Heidi Nieland Hall: Gifted Storyteller

Photo by John Russell
Photo by John Russell

A communications leader and champion for STEM research at Vanderbilt, Heidi Nieland Hall died Sept. 25 in Nashville from metastatic colorectal cancer. She was 49.

Hall, an honored reporter and editor for decades, left The Tennessean to join the Vanderbilt School of Engineering communications team in August 2014. In 2017 she joined the Vanderbilt Division of Communications, continuing to support researchers in engineering and the natural sciences, playing a leading role in explaining and publicizing cutting-edge engineering and scientific research.

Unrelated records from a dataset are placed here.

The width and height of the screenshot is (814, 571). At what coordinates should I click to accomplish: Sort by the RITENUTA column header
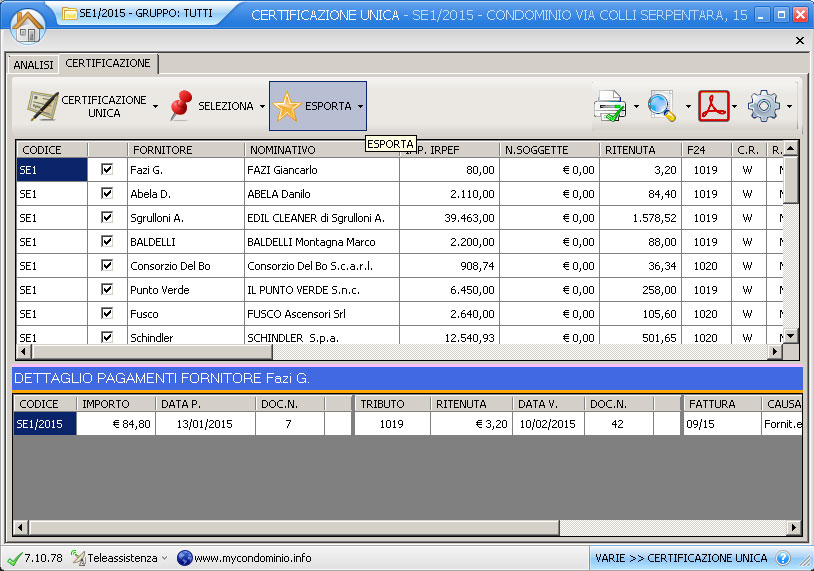(x=630, y=150)
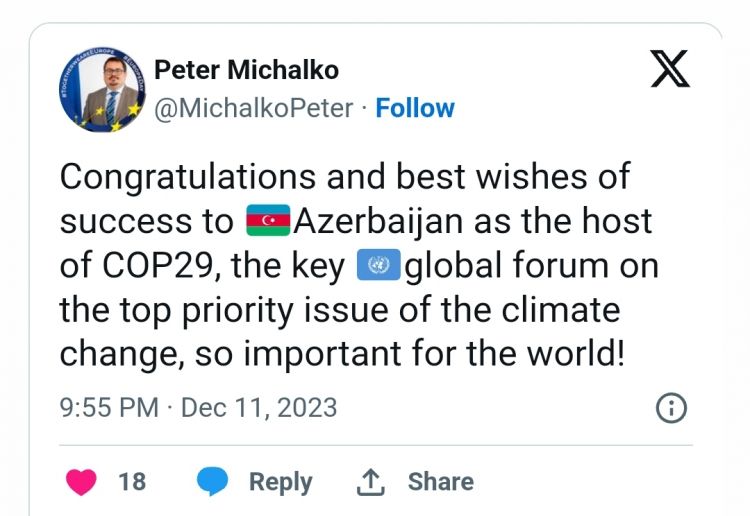Click the UN emblem emoji
Image resolution: width=750 pixels, height=516 pixels.
coord(379,266)
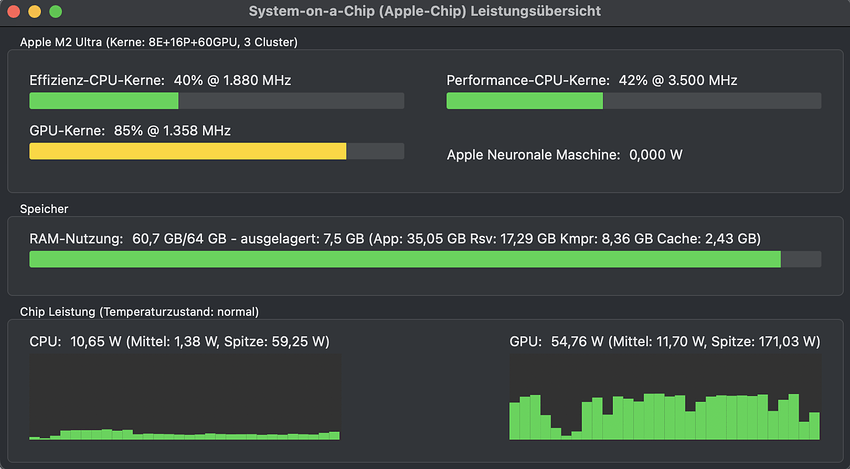Click the Effizienz-CPU-Kerne usage bar
Viewport: 850px width, 469px height.
217,101
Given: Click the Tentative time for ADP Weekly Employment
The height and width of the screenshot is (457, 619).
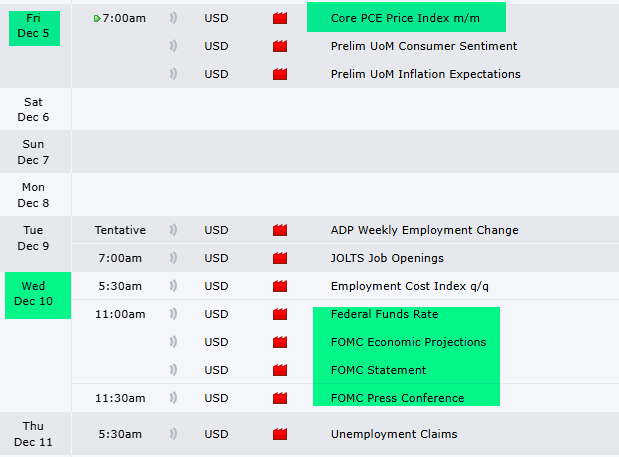Looking at the screenshot, I should (120, 230).
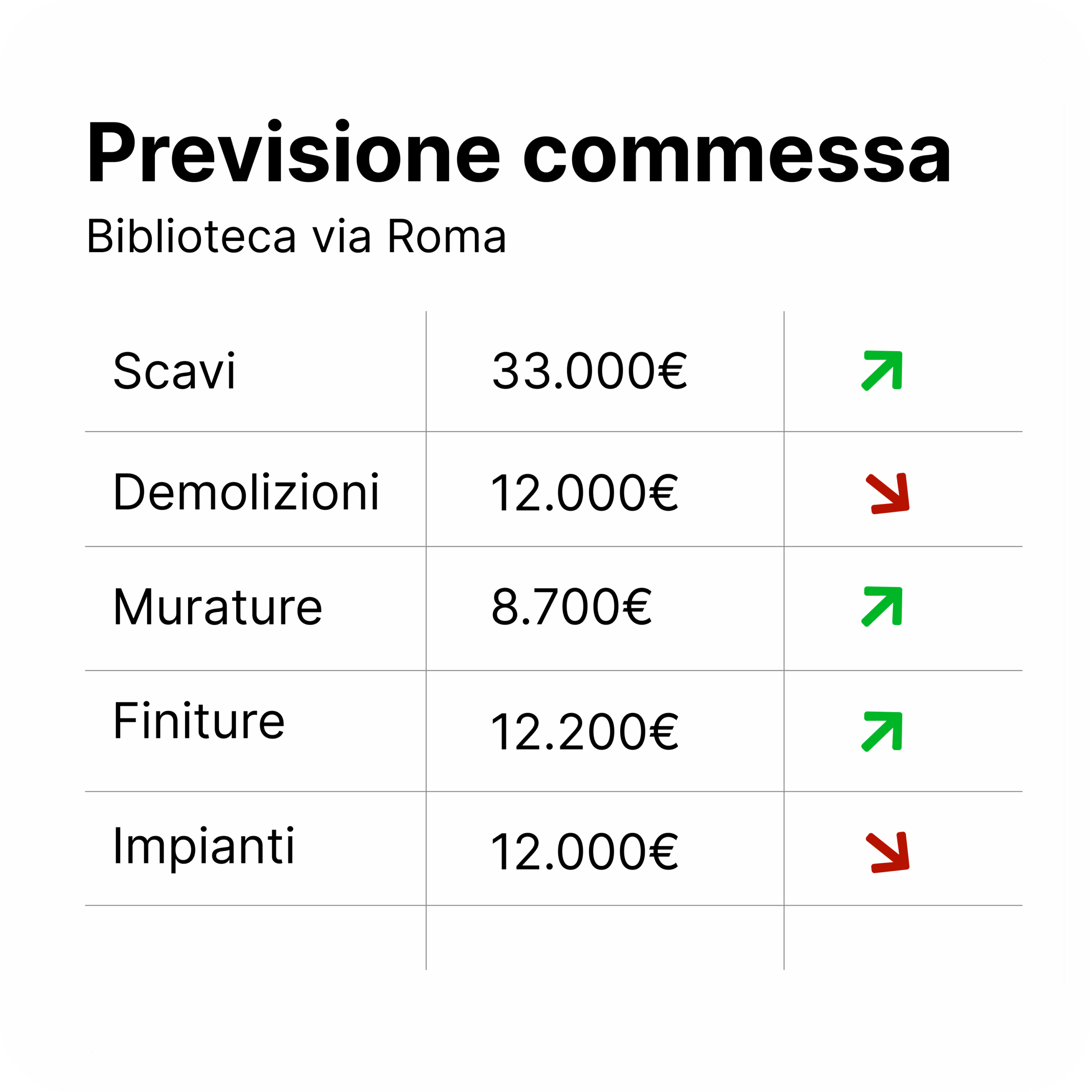Click the 8.700€ Murature amount
This screenshot has width=1092, height=1092.
click(x=572, y=607)
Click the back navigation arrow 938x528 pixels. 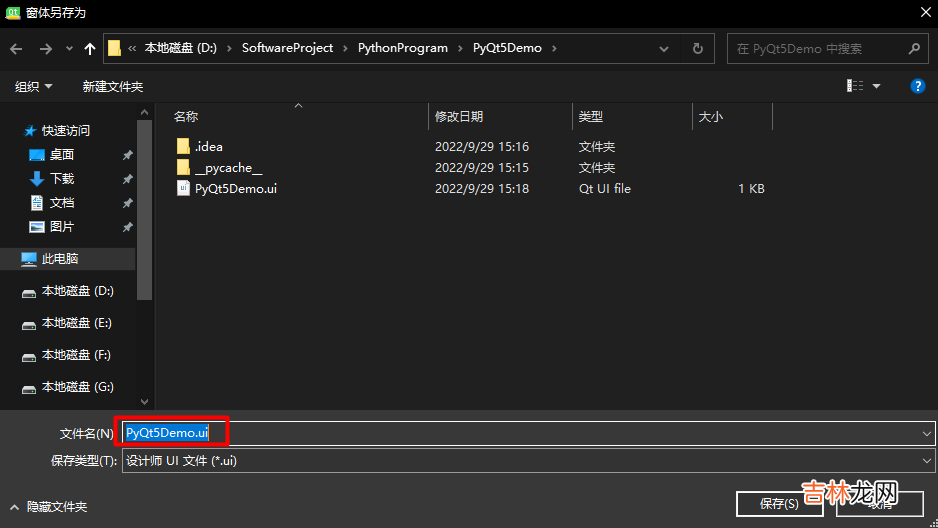[x=16, y=48]
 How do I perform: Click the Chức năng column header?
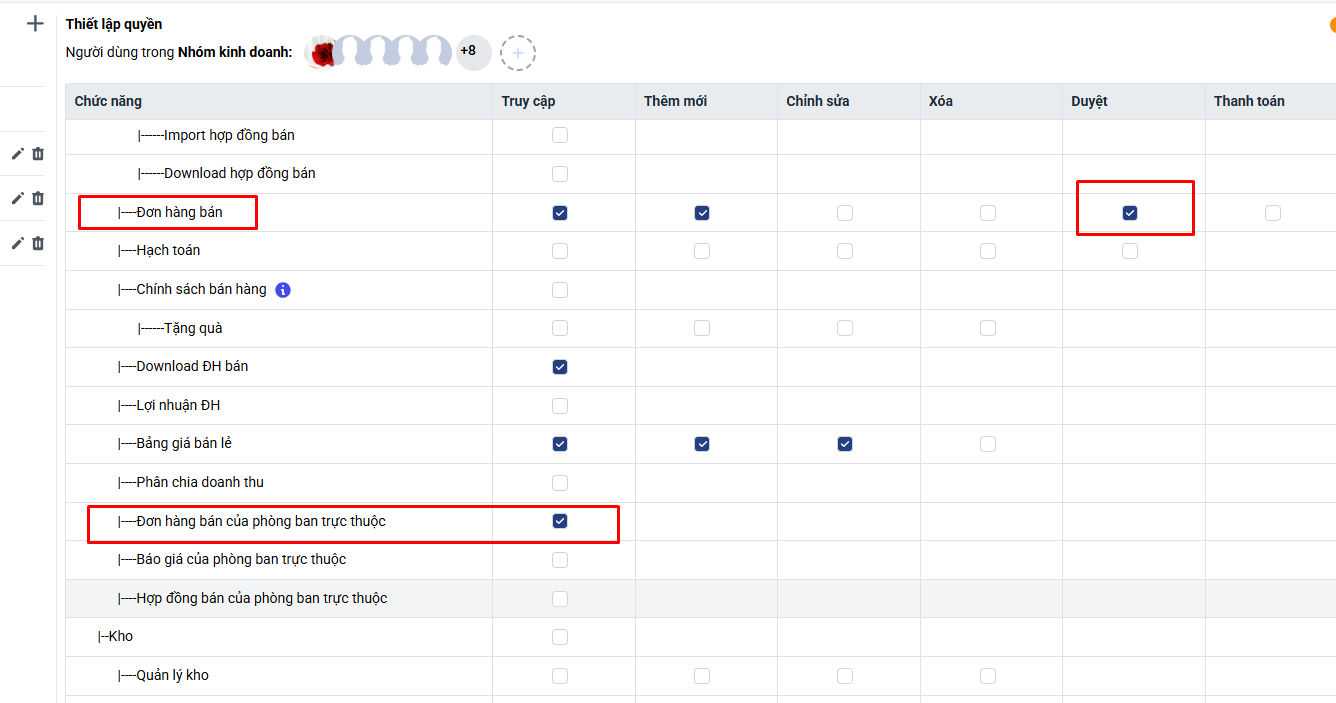pos(108,101)

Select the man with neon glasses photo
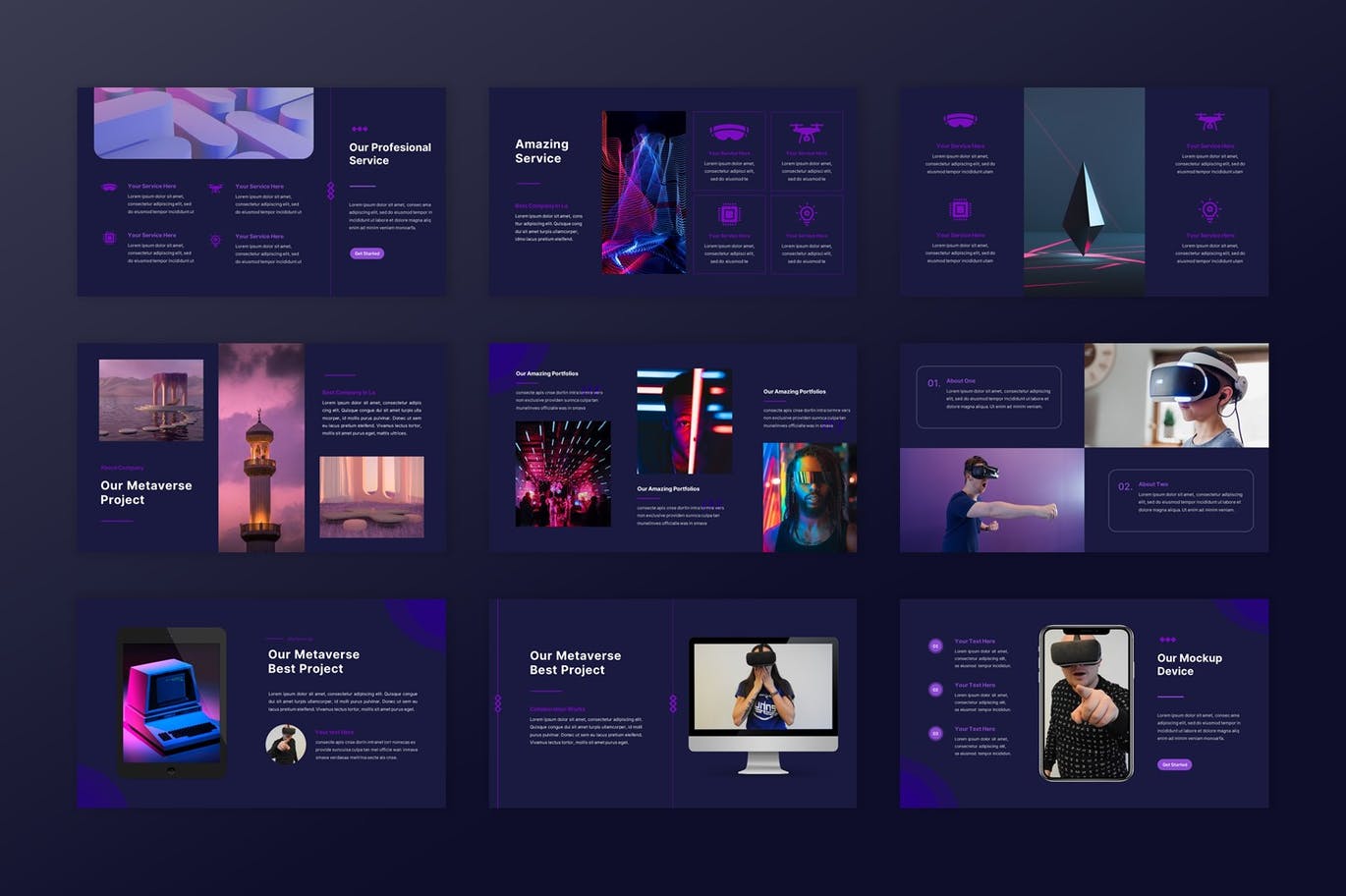click(x=810, y=497)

She finished her career heralding Vanderbilt engineers’ and scientists’ work to treat and cure cancer. (Read the last piece she wrote for the university on page 18.)

After an upbringing in Sikeston, Missouri, she rose through the newspaper industry.

Hall began her career with the weekly Democrat Advertiser in Sikeston, later spending years at other newspapers in Missouri and across Florida before she came to Nashville and The Tennessean, where she was team leader for religion and education.

There, she was a prominent part of a team of reporters and editors who covered the Nashville flood in 2010. That team was named a finalist for the Pulitzer Prize for breaking news reporting.

Her leadership on the education beat led to years of accolades from the Tennessee Press Association. She also won top awards for her writing on health care and the Tennessee Walking Horse industry.

In person, she was a force of nature, with a booming laugh that bounced off newsroom walls and a tenacity that pushed co-workers to dig deeper for every story, The Tennessean reported. She prided herself on accuracy and diverse representation of voices in the pages of local newspapers and demonstrated that in her personal life as well.

Steve Ertel, the university’s vice chancellor for communications, said Hall was “a beloved member of the Vanderbilt family.

“Her enthusiasm, sharp wit and outstanding sense of humor made a deep and lasting impact on Vanderbilt, Nashville—and, frankly, anyone who met her,” Ertel said in a statement. “As a passionate advocate for academic research and a gifted storyteller, Heidi was dedicated to unearthing the best science and engineering work being conducted by Vanderbilt faculty and students and shining a bright light on the ways that work could benefit people and society.”

The university will launch the Heidi Hall Internship for Science Communications in 2020.

She is survived by her husband, Jeffrey Joseph, and many friends who will never forget her.